Q: What is the difference between Operating Deficit Reserves and Operating Reserves?

A: Operating Deficit Reserves fund shortfalls during the lease up period, and Operating Reserves fund shortfalls through the life of the loan or until depleted.

Q: Do audited financial statements need to be submitted at Cost Certification?

A: If a project cost certifies prior to July 1, audited financial statements must be submitted with the cost certification and again at year-end. If a project cost certifies after July 1, unaudited financial statements will be accepted with the cost certification and audited financial statements will be required to be submitted at year-end.

Q:  Why do Tax Credit Only properties need to submit financial statements?

A:  MHDC has found that many of our Tax Credit properties are being required by their equity syndicators to submit financial statements. 

Section 7(c) of the Land Use Restriction Agreement (LURA) gives MHDC the authority to request this information as it states “the owner shall submit any other information, documents, or certifications requested by the Authority which the Authority shall deem reasonably necessary to substantiate the owner’s continuing compliance with the provisions of the agreement.”

Q: Will I receive notification that my property’s financial statements are reviewed?

A: Yes, all developments will receive a letter from MHDC notifying them that their financial statements have been reviewed. In some instances, MHDC will require additional support to be submitted and accounts to be refunded before the financial review process can be closed.
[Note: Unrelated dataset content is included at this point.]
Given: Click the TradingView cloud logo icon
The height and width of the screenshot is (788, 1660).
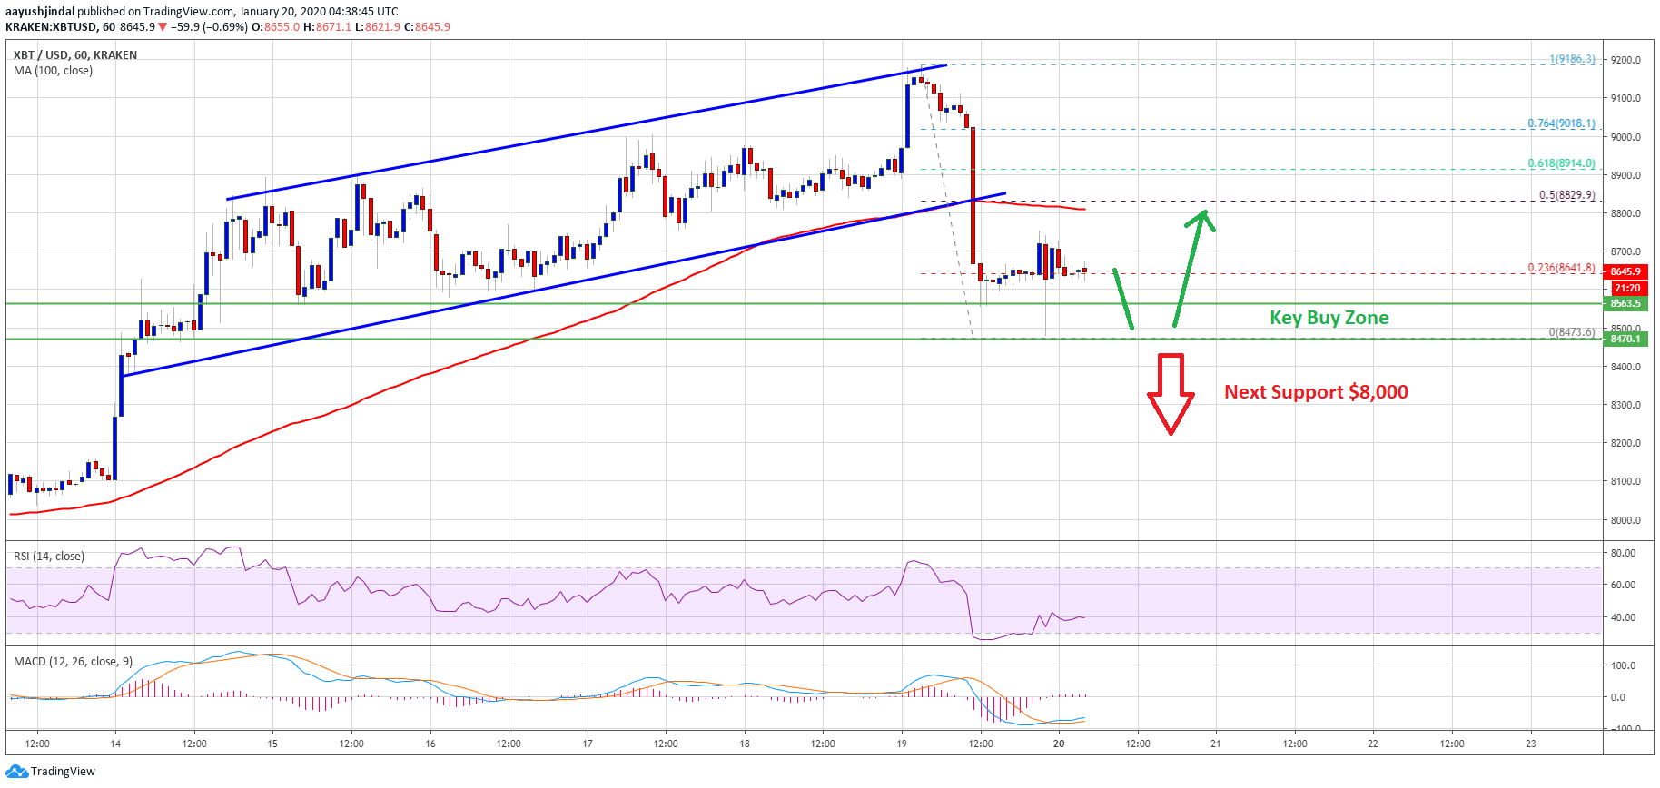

MHDC’s On-line Annual Financial Statement Submission

Frequently Asked Questions


Q:  How do I enter my Annual Financial Statements On-line?

A:  Annual Financial Statements are to be filed on-line through MHDC’s Asset Management Reporting System (click here) or go to amrs.mhdc.com.

Q:  How do I access MHDC’s Asset Management Reporting System?

A:  Access is granted by entering the project’s user name and password.  Projects who submitted a 2007 budget will use the same user name and password.  All new projects will receive a user name from MHDC prior to the submission period.  MHDC no longer issues passwords.  The project can obtain a password via e-mail by using the Forgot Password? function on the login screen.  

Q:  How does the system know where to send a password when one is requested?

A:  Passwords are sent to the primary contact noted in MHDC’s Asset Management System.  This can be either the owner or management company contact depending on the preferred mailing address selected by the project during the 2007 budget submission.  MHDC requires the contact information screen to be updated at each budget, financial statement, and monthly occupancy submission.  At minimum, all contact information must include a contact name and e-mail address.

Q:  What will I be required to enter On-Line?

A:  The owner, management company representative, or CPA will be required to answer a series of informative questions regarding the property, enter balance sheet, income statement, and key footnote information, and upload a copy of the annual financial statement.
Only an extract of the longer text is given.